HP TouchPad Lasted 49 Days, Microsoft Kin Lasted 48, IBM Did it Best

Let me see how simple I can make this because there are just a few facts that you should know, probably the most important facts of the day if you don't count most of the other facts from the HP/webOS situation everyone was freaking out about earlier today. Head to that link for most the details, then come back and remember this bit: HP is weighing spinning off its PC unit. This basically means that HP is looking to do SOMETHING with its PC unit, also known as HP's PSG, or Personal Systems Group, this sect of HP responsible for PCs, hand-held PCs such as mobile devices, software for the home, and more. SOMETHING means either a complete selling off of the PSG portion of the company or "spinning it off" meaning it would still sort of be part of the company, but it'd be like Beavis and Butthead's Daria or Happy Days' Mork and Mindy or Laverne and Shirley – separate but in the same universe.

Now one of two main things I want to talk about here is this fun fact: the Microsoft Kin, aka KIN, being a family of mobile phones made by Microsoft running an operating system called KIN OS, lasted a grand total of 48 days, at which point Microsoft announced they'd be discontinuing the entire line, OS, hardware, and all. This compares very readily with HP's announcement today that they'd be stopping production on the TouchPad tablet and all webOS-based handsets as well as deciding soon what they'd be doing with the webOS mobile operating software. Does the near-50-day mark signify some sort of unspoken "it'd better work by then" cutoff date for newly owned or created mobile operating systems?

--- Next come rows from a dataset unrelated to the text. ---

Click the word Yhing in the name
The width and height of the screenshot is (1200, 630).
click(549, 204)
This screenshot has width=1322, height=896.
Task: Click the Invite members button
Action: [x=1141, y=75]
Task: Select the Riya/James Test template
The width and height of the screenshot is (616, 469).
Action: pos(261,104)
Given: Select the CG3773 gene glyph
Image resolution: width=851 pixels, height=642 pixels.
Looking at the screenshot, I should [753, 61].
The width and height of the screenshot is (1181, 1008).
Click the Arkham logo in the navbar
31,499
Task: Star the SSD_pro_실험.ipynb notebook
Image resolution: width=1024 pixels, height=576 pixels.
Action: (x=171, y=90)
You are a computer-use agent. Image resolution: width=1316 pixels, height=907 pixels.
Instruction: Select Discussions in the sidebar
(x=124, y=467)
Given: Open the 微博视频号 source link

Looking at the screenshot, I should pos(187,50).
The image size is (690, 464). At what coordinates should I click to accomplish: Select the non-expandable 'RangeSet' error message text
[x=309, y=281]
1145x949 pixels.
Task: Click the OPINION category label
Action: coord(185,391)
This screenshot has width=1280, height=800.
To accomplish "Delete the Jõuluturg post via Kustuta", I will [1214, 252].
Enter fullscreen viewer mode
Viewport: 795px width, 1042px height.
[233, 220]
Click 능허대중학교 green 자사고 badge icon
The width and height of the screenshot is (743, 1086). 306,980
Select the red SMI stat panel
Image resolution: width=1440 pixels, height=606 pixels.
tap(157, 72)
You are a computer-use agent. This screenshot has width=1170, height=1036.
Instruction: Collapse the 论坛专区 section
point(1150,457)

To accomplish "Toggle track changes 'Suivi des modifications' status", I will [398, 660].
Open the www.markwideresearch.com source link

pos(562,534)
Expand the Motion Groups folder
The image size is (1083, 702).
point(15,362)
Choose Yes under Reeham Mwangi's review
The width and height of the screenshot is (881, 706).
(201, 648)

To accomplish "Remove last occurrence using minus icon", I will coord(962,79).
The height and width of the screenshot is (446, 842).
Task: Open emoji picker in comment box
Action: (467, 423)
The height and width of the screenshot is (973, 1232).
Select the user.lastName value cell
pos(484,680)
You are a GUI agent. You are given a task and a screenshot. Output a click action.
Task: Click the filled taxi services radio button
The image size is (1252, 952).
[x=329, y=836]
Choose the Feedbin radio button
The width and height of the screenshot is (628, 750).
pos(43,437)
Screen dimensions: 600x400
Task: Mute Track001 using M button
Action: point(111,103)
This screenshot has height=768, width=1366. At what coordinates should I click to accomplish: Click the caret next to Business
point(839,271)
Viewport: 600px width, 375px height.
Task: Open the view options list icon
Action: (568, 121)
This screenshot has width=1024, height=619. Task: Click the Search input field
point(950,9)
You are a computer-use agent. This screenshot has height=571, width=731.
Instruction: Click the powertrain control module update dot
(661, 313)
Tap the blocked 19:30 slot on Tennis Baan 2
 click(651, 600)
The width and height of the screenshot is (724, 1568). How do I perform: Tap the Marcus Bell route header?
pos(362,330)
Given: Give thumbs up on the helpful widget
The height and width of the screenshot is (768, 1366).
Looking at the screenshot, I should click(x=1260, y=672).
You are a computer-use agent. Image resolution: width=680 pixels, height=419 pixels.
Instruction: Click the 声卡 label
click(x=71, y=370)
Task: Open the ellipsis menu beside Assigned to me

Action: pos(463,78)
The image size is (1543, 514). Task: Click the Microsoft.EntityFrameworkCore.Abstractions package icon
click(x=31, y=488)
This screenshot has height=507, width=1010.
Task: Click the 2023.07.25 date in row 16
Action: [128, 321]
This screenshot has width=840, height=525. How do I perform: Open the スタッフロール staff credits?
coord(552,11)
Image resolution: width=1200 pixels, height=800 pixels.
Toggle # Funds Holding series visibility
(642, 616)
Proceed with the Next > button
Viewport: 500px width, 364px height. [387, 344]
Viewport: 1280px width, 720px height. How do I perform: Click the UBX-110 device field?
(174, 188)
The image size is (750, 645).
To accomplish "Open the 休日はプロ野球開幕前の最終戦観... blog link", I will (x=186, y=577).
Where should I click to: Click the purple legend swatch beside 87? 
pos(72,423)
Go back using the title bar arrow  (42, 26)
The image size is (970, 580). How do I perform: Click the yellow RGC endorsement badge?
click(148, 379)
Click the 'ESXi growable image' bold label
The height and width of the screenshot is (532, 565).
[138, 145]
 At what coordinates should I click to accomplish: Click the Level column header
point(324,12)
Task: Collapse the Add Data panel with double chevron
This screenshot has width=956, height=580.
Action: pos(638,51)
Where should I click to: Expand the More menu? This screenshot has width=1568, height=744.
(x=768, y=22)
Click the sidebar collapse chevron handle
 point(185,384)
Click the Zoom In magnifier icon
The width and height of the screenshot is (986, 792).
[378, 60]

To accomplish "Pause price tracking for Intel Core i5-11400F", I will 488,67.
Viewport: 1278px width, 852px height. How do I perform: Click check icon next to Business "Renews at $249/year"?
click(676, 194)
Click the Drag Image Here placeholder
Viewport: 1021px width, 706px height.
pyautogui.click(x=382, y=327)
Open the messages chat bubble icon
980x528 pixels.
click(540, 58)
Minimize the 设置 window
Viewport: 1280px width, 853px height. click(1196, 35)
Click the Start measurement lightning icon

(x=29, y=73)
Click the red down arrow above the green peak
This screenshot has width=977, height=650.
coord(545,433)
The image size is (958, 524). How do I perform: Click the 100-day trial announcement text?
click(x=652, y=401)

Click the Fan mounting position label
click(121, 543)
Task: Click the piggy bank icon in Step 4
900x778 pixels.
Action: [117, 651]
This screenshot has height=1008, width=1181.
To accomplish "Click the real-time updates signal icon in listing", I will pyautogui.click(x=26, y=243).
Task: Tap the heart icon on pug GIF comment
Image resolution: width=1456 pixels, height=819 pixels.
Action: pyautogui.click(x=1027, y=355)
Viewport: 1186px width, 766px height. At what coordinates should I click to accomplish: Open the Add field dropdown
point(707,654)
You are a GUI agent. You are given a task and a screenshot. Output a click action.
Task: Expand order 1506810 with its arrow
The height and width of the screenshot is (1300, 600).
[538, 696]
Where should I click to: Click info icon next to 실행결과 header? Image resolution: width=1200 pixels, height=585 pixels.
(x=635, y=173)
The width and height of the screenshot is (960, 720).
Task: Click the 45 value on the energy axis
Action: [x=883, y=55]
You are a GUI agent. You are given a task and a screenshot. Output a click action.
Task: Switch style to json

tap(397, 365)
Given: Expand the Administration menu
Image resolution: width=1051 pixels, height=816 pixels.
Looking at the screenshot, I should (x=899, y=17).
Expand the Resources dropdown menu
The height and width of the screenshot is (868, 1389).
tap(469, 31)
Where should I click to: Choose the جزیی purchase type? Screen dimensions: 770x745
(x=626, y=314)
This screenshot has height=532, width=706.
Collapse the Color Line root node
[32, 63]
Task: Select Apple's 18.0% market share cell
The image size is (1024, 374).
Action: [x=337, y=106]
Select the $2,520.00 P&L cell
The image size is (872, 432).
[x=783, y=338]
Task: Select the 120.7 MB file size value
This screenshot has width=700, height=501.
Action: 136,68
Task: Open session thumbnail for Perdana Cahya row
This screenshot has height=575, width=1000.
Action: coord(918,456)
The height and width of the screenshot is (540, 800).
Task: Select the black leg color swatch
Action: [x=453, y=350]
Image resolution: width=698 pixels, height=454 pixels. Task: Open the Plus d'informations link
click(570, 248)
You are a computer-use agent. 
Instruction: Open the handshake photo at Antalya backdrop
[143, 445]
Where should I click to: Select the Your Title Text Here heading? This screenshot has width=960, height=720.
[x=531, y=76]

Next regarding the PC business, I should remind you, if you were somehow unaware, that IBM had a computer unit for a number of years leading up to its selling of said unit to Lenovo, a Chinese company, in the year 2005. IBM has since stayed very much alive in the tech world, not popping up just a whole heck of a lot here in the consumer-based part of the environment, but still very much a force in the business enterprise and odd things like a computer chip that works like a brain. Lenovo is also still doing very well for themselves, currently holding the number five spot in top five mobile PC manufacturers by units shipped – at the end of this list behind, Apple, HP, Dell, and Acer, but still very far from the bottom.

HP is currently considering doing something very similar to what IBM did in 2005, moving their main bulk away from the personal computer and dropping a lot of bank on working with data instead. Today HP announced their plans to acquire Autonomy, one of the biggest technology firms in Britain in an obvious move toward enterprise software. Since all the way back in March of 2011, HP had been planning to "expand beyond" its PC business to focus more on cloud computing, connectivity, and software. Should it make all the right moves, this largest PC vendor on the planet Earth will soon cease to manufacture PCs and be all the better for it.